- [TASK BRIEF] Take the entries below and print only the lines from the one with "Click the 勃林格殷格翰 bar" through the one with "The image size is (830, 446).", exactly as they stand, both ends included.

::: MATERIAL FOR THIS TASK

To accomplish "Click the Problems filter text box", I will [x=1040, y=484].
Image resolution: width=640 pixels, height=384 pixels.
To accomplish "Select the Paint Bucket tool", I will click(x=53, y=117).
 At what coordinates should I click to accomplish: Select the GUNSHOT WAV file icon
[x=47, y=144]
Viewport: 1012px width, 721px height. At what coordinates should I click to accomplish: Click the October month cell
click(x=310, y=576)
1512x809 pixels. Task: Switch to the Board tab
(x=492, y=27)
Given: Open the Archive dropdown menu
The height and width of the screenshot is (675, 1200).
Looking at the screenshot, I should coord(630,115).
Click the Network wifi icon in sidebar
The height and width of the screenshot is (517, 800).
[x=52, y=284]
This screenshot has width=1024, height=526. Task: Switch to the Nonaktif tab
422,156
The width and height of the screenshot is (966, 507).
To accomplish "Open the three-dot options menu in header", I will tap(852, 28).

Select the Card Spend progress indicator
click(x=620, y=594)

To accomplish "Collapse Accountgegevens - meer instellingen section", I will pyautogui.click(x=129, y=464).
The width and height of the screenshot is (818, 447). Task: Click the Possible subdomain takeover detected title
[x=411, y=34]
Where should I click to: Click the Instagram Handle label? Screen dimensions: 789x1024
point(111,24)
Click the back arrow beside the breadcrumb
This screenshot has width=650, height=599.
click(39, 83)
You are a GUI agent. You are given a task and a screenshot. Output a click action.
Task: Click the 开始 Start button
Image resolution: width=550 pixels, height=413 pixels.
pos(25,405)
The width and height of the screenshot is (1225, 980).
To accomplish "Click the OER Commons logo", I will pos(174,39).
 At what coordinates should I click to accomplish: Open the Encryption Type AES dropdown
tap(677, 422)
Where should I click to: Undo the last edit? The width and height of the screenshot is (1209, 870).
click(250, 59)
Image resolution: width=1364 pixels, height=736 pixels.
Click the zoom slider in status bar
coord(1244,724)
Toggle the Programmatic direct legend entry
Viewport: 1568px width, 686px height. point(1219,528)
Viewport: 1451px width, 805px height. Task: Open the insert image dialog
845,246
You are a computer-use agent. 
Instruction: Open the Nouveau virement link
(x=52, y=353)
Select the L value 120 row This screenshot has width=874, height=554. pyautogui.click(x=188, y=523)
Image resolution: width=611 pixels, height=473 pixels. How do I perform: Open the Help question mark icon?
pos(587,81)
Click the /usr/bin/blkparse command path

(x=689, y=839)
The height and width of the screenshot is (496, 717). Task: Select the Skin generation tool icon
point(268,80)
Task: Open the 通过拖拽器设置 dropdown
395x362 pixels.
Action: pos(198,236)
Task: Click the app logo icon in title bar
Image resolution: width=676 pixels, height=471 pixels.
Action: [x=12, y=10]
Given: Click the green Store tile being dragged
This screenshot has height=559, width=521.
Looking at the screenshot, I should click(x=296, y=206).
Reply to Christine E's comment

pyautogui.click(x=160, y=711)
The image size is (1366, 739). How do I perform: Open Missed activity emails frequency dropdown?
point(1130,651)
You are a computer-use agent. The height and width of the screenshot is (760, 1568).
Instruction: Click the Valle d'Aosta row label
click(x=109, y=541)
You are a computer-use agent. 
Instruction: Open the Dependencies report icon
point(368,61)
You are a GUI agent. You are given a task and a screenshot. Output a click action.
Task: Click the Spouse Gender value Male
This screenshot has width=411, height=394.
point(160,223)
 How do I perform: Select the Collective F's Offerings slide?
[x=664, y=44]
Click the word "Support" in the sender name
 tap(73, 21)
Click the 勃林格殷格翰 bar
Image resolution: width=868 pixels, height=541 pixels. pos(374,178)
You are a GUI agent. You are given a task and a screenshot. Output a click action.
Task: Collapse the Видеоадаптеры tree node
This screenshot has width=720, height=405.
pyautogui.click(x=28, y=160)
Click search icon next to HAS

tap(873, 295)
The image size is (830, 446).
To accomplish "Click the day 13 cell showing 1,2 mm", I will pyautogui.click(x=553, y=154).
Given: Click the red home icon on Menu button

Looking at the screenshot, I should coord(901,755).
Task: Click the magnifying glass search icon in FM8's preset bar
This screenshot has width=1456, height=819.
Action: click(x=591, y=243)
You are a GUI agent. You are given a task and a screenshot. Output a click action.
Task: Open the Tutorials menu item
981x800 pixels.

::::::

- [ANSWER AREA]
Click the 勃林格殷格翰 bar
Image resolution: width=868 pixels, height=541 pixels. pos(374,178)
You are a GUI agent. You are given a task and a screenshot. Output a click action.
Task: Collapse the Видеоадаптеры tree node
This screenshot has width=720, height=405.
pyautogui.click(x=28, y=160)
Click search icon next to HAS

tap(873, 295)
The image size is (830, 446).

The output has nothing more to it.